[START Text shown]

The following exposition deals with three ethnicitarian [1] music styles, with musics that not only express the feelings and experiences of ethnic, social and cultural groups in society, i.e. their mentality, but also are used as a challenge within the process of collective identification. Independently of the formal peculiarities of each of these music-styles, my intention is to demonstrate the extraordinary semantic and socio-cultural similarities of these musics, it tries to emphasize and explain the expressive and interpellative [2] character of flamenco, tango and rebetika as the result of certain historical, social and cultural circumstances that allow to understand them, independently of their former peculiar, exclusive ethnic and national characteristics, as manifestations of intercultural communication.

 

Andalusian flamenco, Argentine tango and Greek rebetika are not only music-styles that refer to the historical background of the millenarian Mediterranean culture, but also to social exchange and cultural hybridization: they originated between 1850 and 1920 as musical expressions and consequences of the collapse of the old European empires and pre-modern societies, and the rise of the modern nation state, with its urban, industrious society. Unlike the traditional ethnic culture resigned to be a “natural”, ritualized expression of the everyday’s life of the popular classes, modern ethnicitarian music-styles  turned into an element of symbolic identity-construction of the lower and middle classes within a society exposed to social change and mobility. This is, as far as I can say, the most outstanding characteristic of the mentioned music-styles.

 

1. Characteristics of rebetika, flamenco and tango

 

Ethnic musical styles play a romanticizing role in the process of establishing different kinds of collective identities and of becoming an artistically defined and manipulated object of intercultural communication. However, new and critical scientific investigation must consider and analyse above all the historical, social and cultural determinants and backgrounds of these ethnic musical styles in order to localize common structures and dynamics that figure into transcultural processes in contemporary societies, characterized by a growing worldwide entanglement and implication of cultural patterns by art performanceBut this phenomenon could not really be explained without considering the crucial influence of changes in consumer’s attitudes: anybody interested in music avoids reducing his musical taste to what his own, national culture offers him. Today`s musical experience extends far beyond national limits – an extension facilitated by modern technology, a highly developed entertainment-industry and a global market, all of which enables one to "receive" world-wide musical expression at any moment and in any place.

[END Text shown]
[START Entries shown]

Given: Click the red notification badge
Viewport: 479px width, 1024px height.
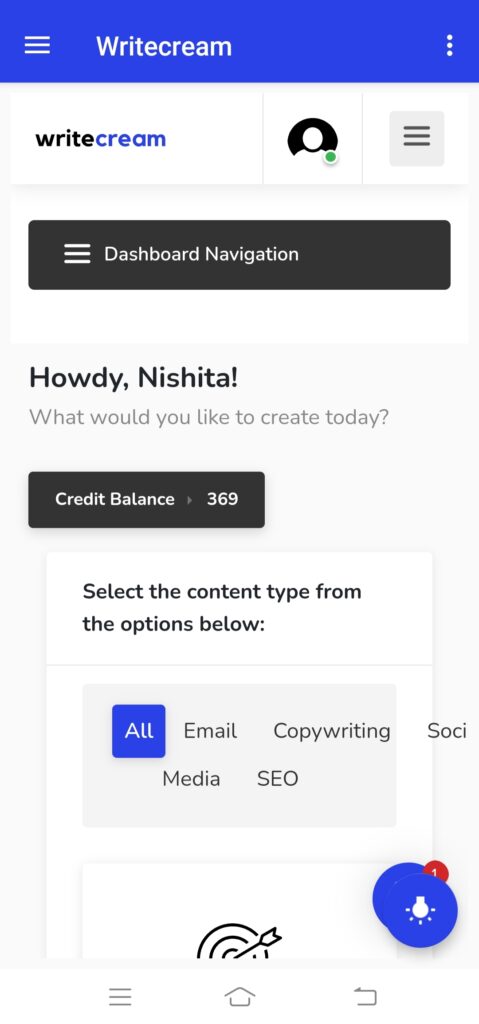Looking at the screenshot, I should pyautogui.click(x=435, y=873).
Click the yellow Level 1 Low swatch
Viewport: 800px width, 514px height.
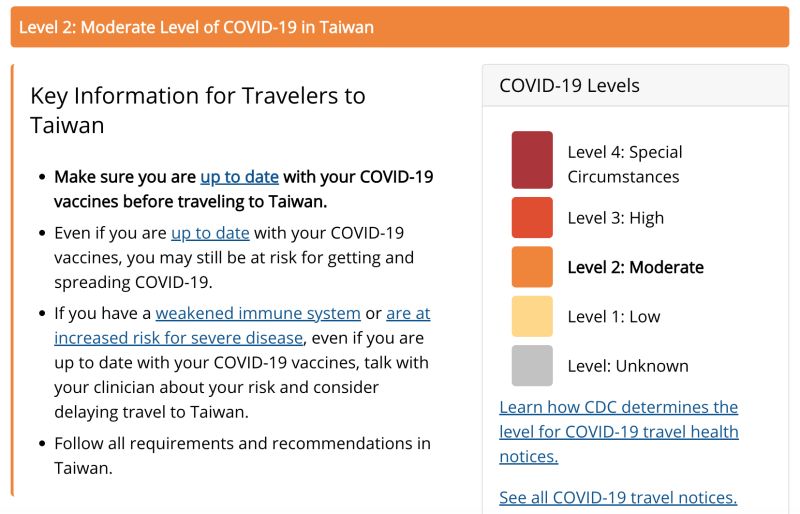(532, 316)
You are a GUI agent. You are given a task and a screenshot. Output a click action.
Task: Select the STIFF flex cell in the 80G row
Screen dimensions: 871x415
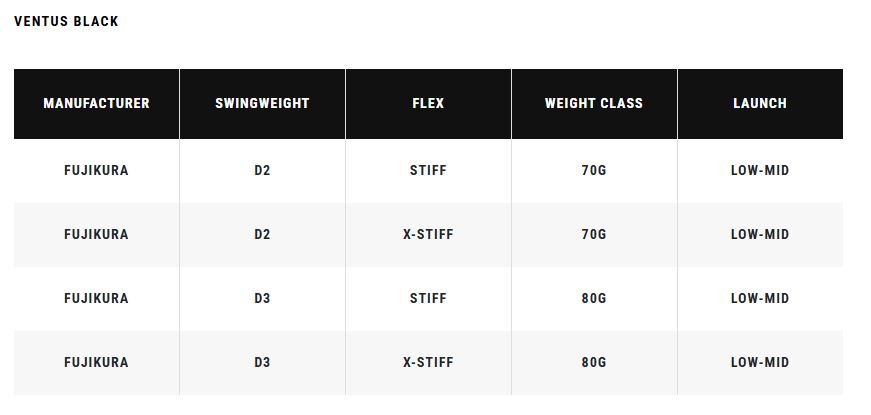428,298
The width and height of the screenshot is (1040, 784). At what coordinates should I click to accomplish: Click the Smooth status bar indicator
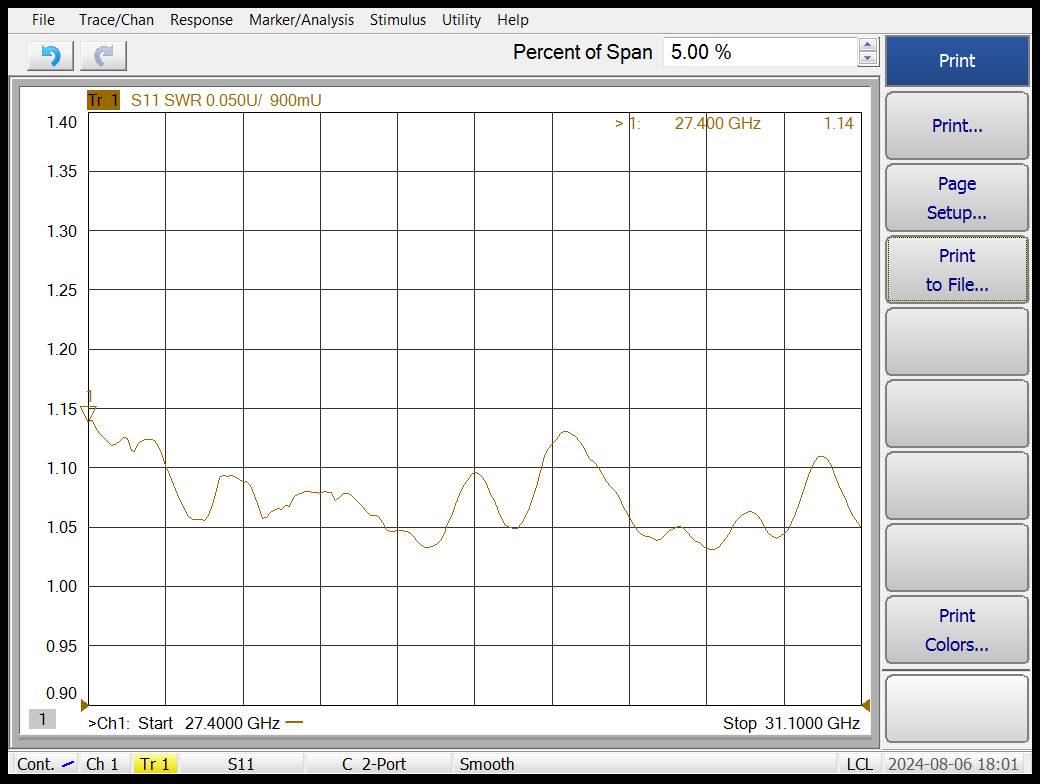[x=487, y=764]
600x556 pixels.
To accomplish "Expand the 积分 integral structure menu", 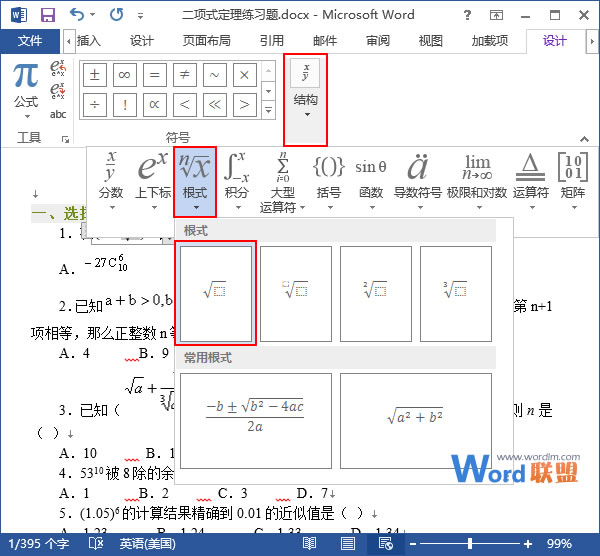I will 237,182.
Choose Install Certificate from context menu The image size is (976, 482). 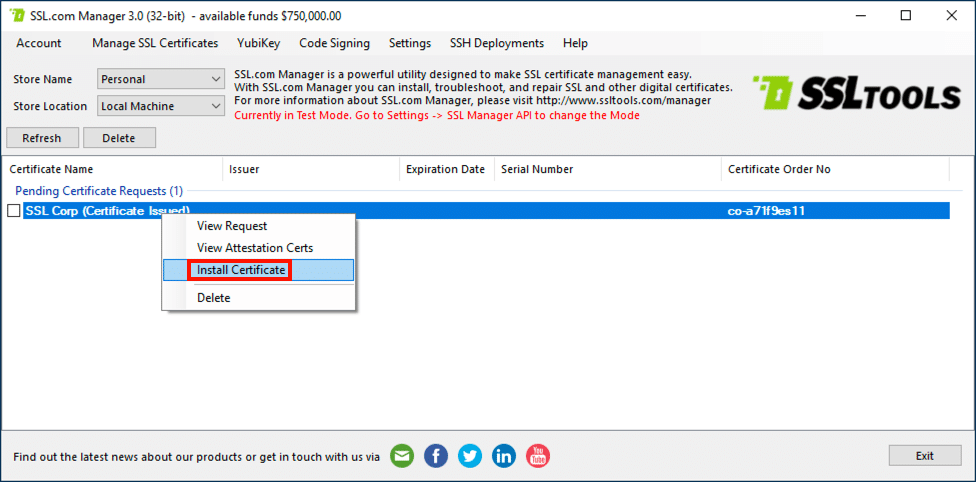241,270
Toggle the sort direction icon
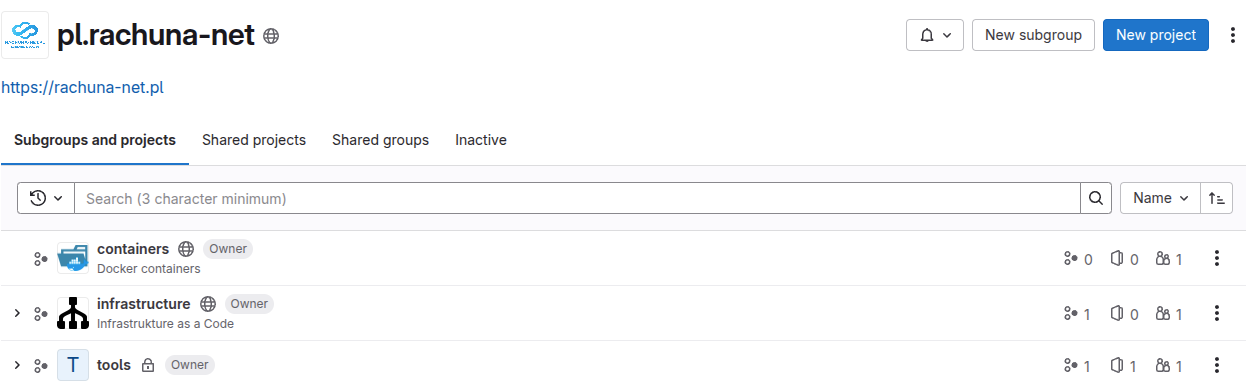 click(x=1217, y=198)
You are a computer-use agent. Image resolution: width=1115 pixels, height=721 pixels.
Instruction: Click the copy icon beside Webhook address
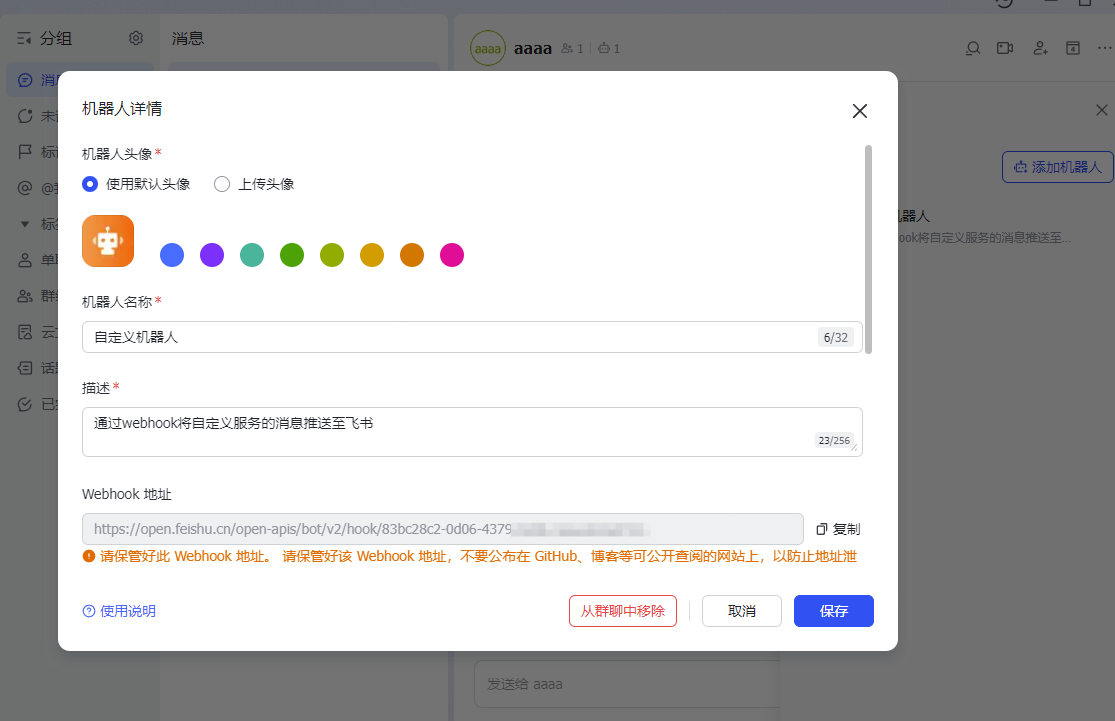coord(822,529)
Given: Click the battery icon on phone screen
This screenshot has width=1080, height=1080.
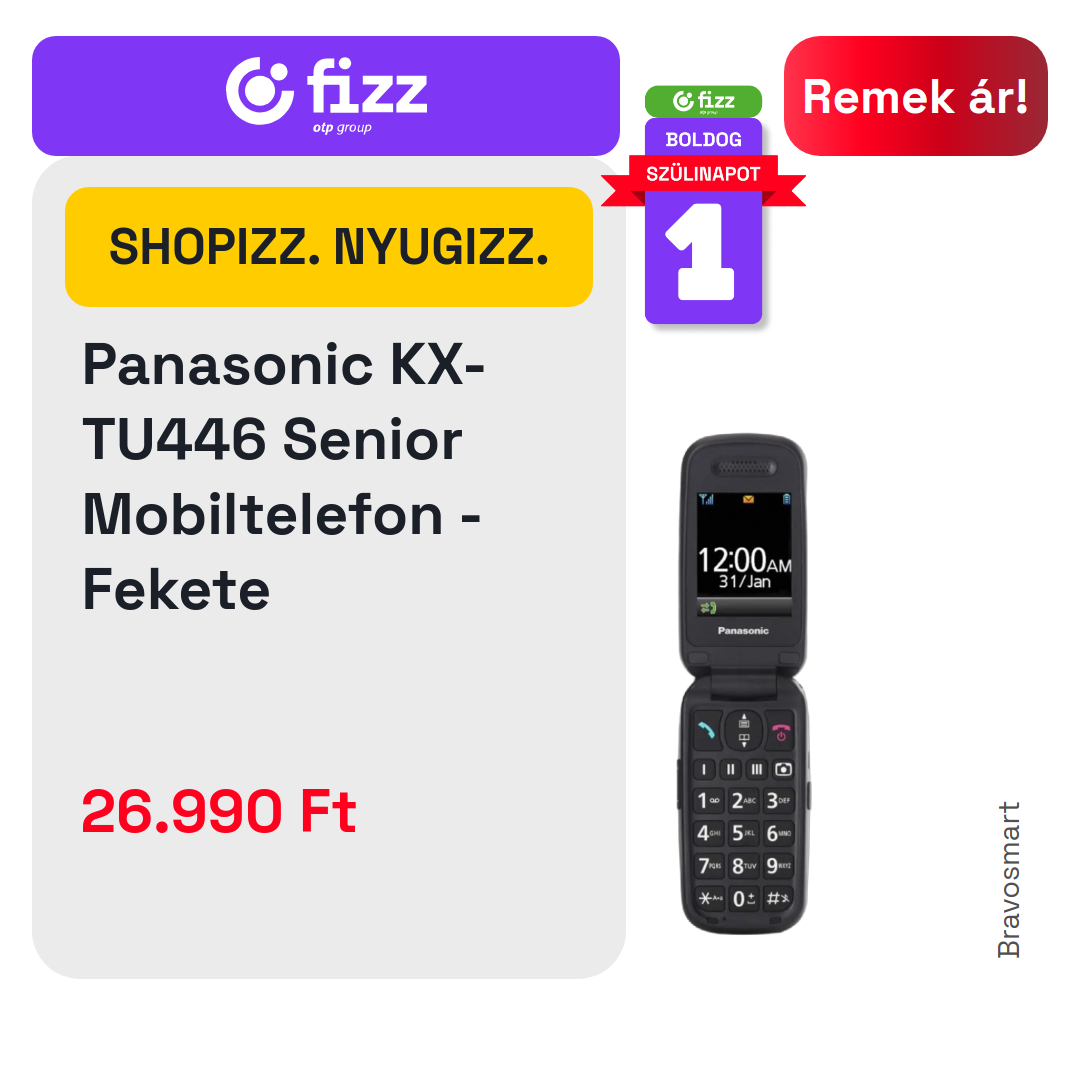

[END Entries shown]

According to the text on flamenco, tango and rebetika, between which years did these three music styles originate? The material has nothing to do with the text.

They originated between 1850 and 1920.